=== Begin Enclosure ===

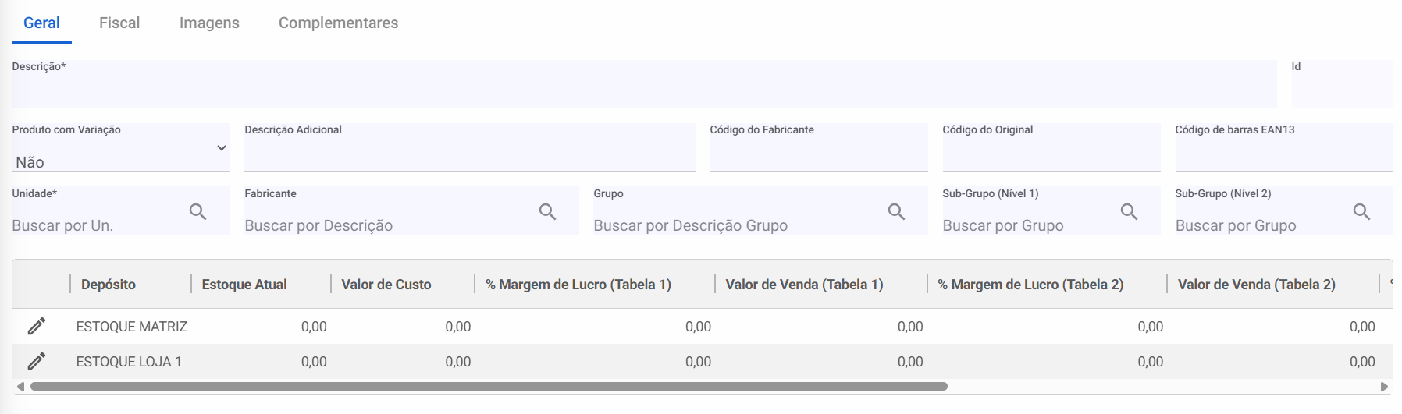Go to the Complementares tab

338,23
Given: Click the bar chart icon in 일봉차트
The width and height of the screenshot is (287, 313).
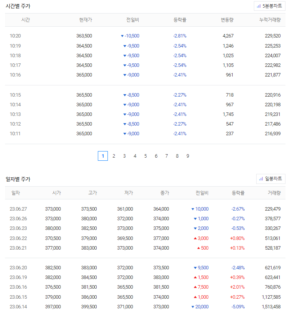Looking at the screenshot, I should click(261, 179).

=== End Enclosure ===
=== Begin Enclosure ===

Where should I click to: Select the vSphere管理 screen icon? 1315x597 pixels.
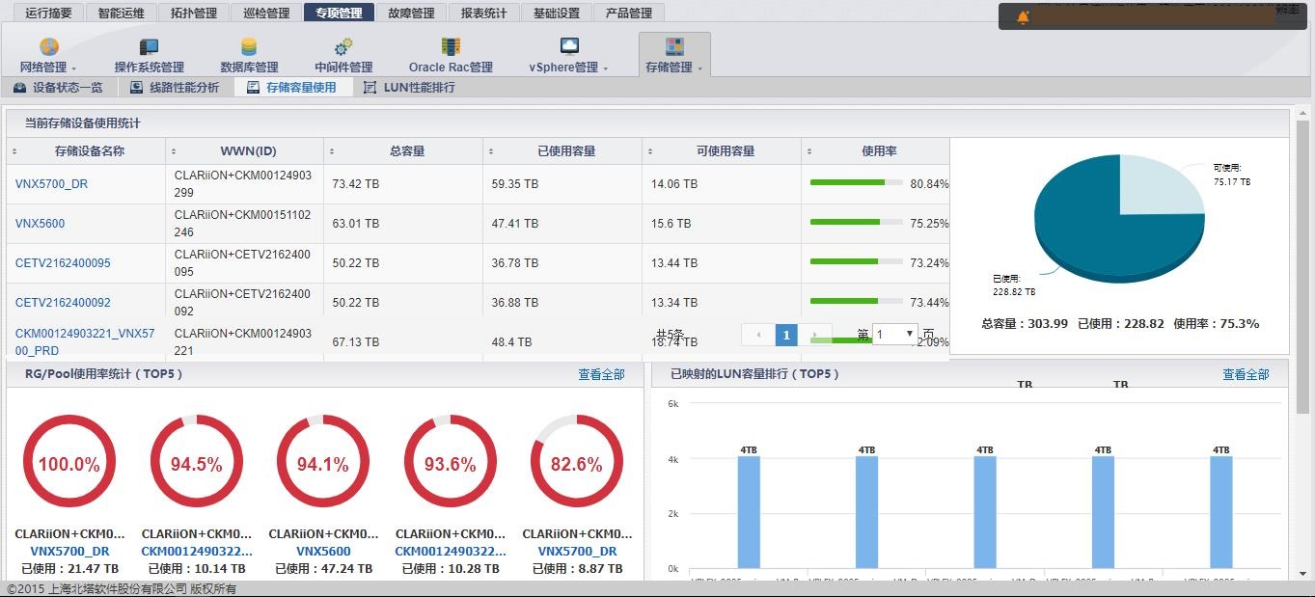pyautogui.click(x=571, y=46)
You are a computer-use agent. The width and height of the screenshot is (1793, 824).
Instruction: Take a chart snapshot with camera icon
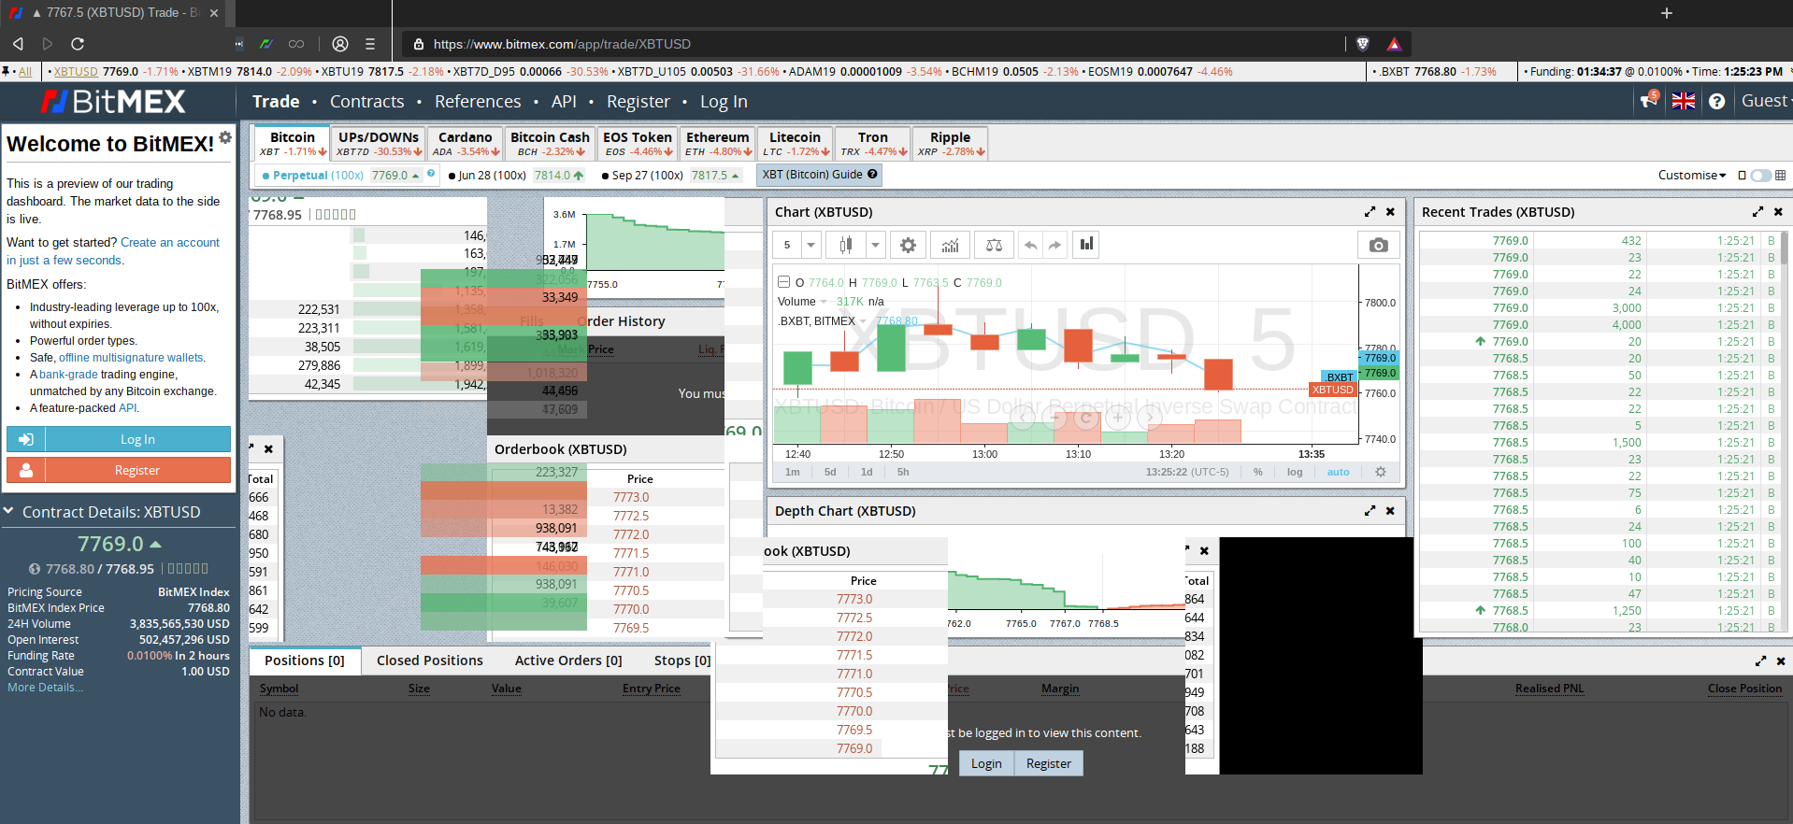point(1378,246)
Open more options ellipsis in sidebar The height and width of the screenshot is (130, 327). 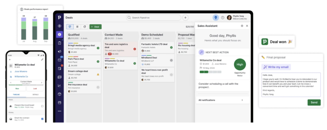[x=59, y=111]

=== End Enclosure ===
=== Begin Enclosure ===

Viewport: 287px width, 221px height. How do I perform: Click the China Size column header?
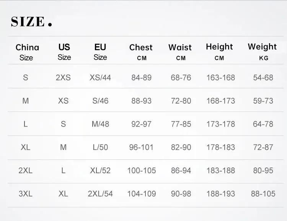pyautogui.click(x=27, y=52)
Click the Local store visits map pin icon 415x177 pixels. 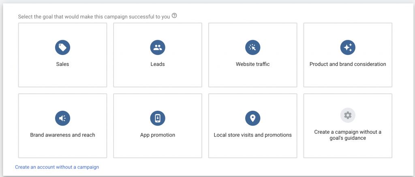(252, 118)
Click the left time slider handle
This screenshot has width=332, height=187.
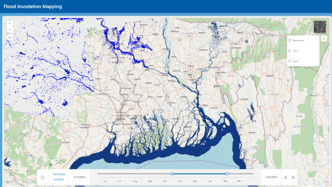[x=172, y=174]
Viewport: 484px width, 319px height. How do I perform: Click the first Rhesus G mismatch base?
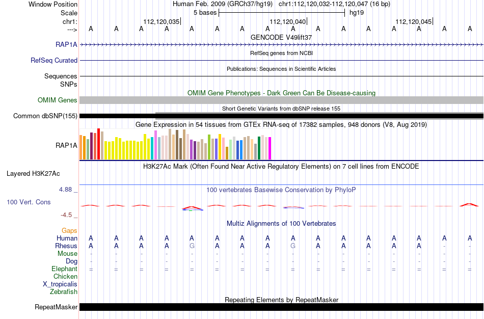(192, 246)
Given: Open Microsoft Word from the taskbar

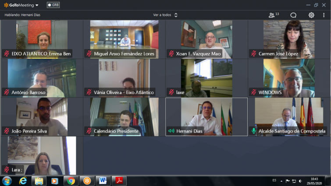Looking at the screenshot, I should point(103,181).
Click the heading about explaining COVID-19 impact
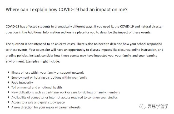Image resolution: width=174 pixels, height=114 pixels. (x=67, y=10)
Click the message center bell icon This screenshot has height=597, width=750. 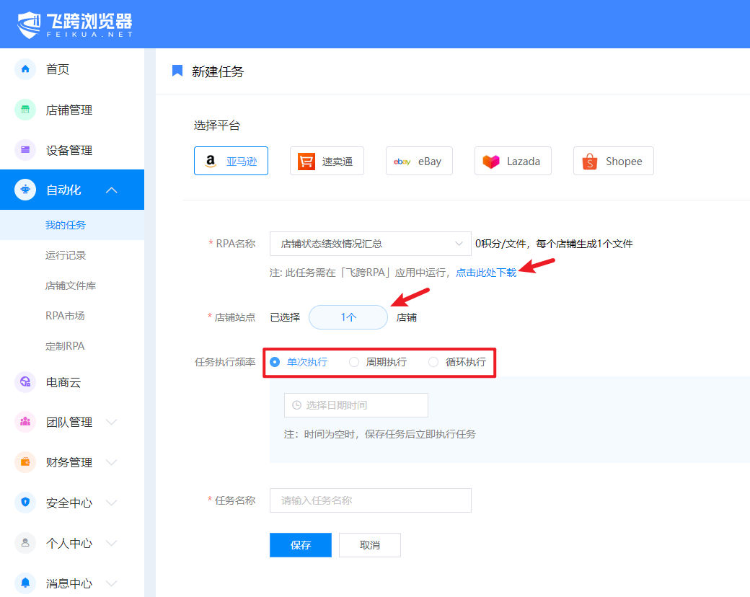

=== End Enclosure ===

EXERCISE BRIEF>
Print exactly, with no pictures, the lines above from the one that holds "Viewport: 484px width, 319px" through the one that holds "Click the message", both of them included.

OUTPUT OF THE TASK>
Viewport: 484px width, 319px height. How do I perform: Click the first Rhesus G mismatch base?
(192, 246)
Given: Open Microsoft Word from the taskbar

Looking at the screenshot, I should point(103,181).
Click the heading about explaining COVID-19 impact
Image resolution: width=174 pixels, height=114 pixels. (x=67, y=10)
Click the message center bell icon This screenshot has height=597, width=750. 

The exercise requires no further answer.